The jobs to be cut are in addition to the 23,000 jobs already cut this year, bringing the total up to 75,000, which is 20% of its staff. The layoffs are by far the largest announced by any of the firms hit by the global economic crisis.

Citigroup Inc. has reported quarterly losses for four straight quarters and has lost more than $20 billion in this last year. Analysts do not expect the financial giant to announce any profits before 2010.

The job cuts will affect Citigroup’s offices around the world, the bank said, adding that it would span many business units, including its retail and investment units. While half of the jobs lost will be done through layoffs, the remaining half would be through the sell-off of business units.

CEO Vikram Pandit made the announcements on Monday. Pandit took over at the helm of Citigroup from former CEO Charles Prince last December, just as the economic crisis was just beginning to weigh in.

Citigroup says the job cuts will enable it to cut expenses by 20%, down to an estimated $50 billion in 2009. It will bring its number of employees down to 300,000, the same number it had in 2005.

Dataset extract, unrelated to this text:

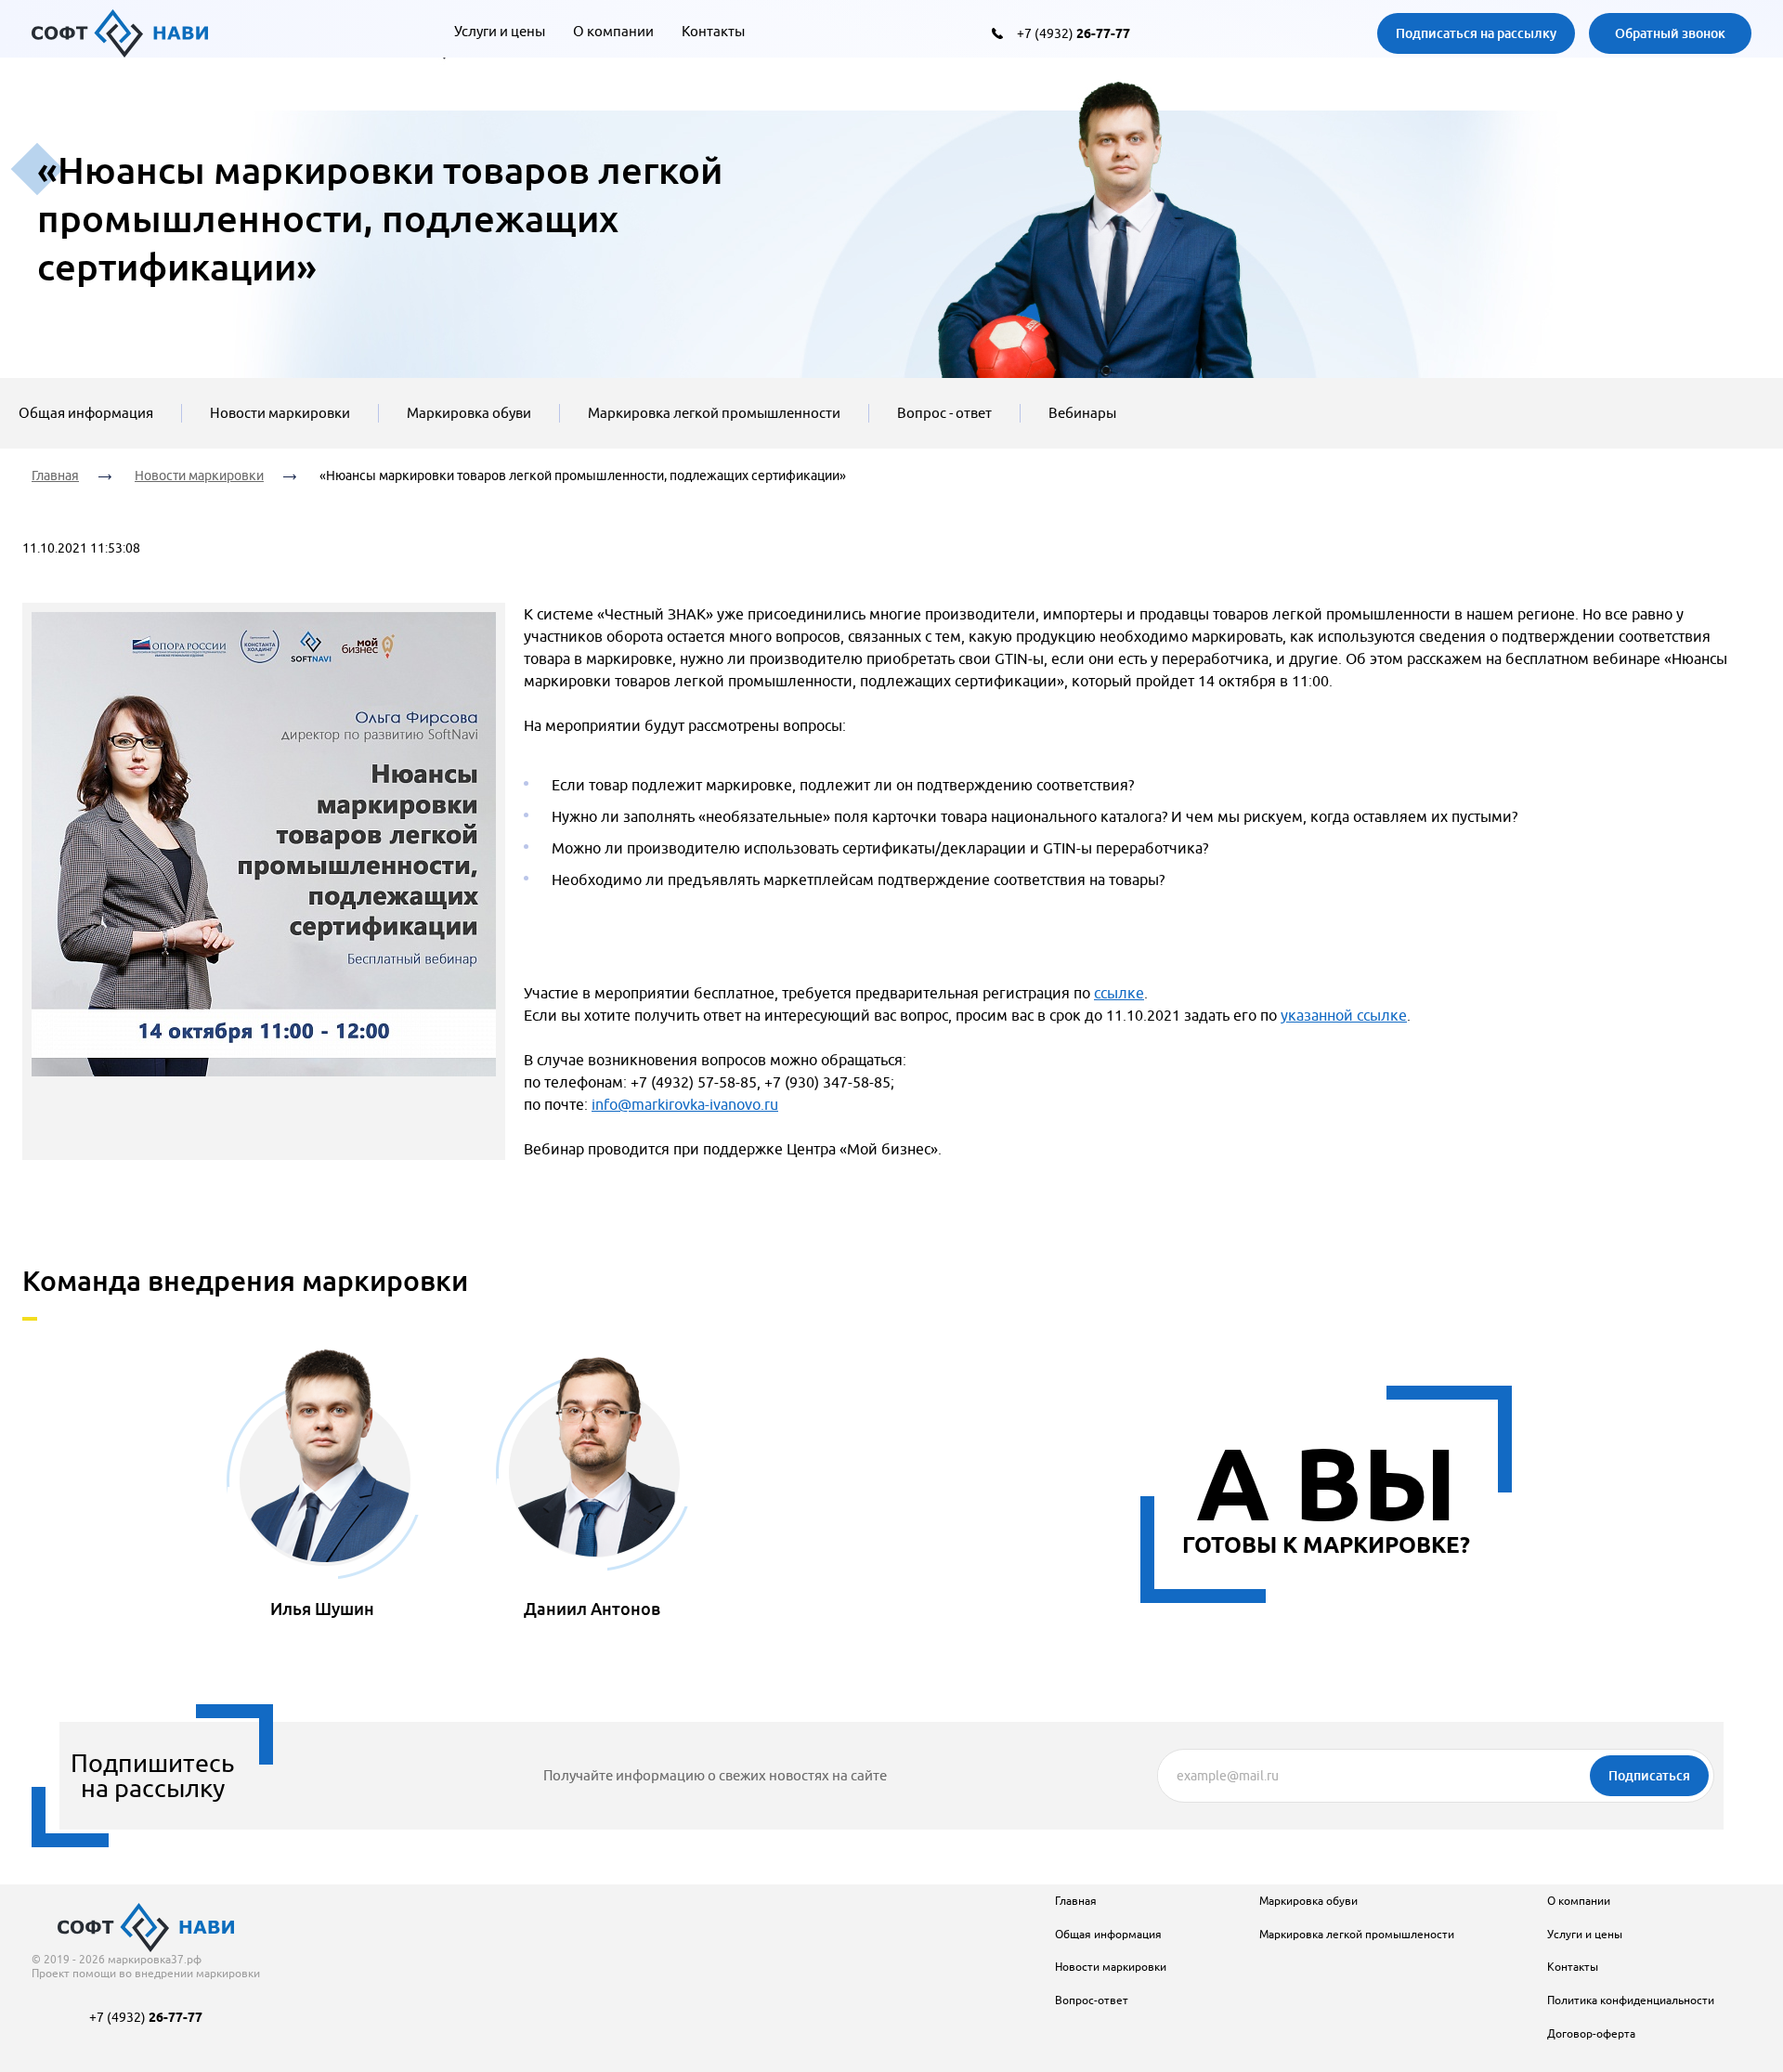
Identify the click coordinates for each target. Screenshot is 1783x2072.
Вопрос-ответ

But Citigroup also sounded a positive note. “Underlying business remains strong and revenues have been stable,” it announced.

Citigroup is one of the nine financial institutions receiving assistance from the U.S. Treasury’s bail-out fund. Last month, the Treasury announced that it would inject cash into major U.S. financial institutions, including Citigroup, JPMorgan Chase, Goldman Sachs and Bank of America, with a total of $125 billion.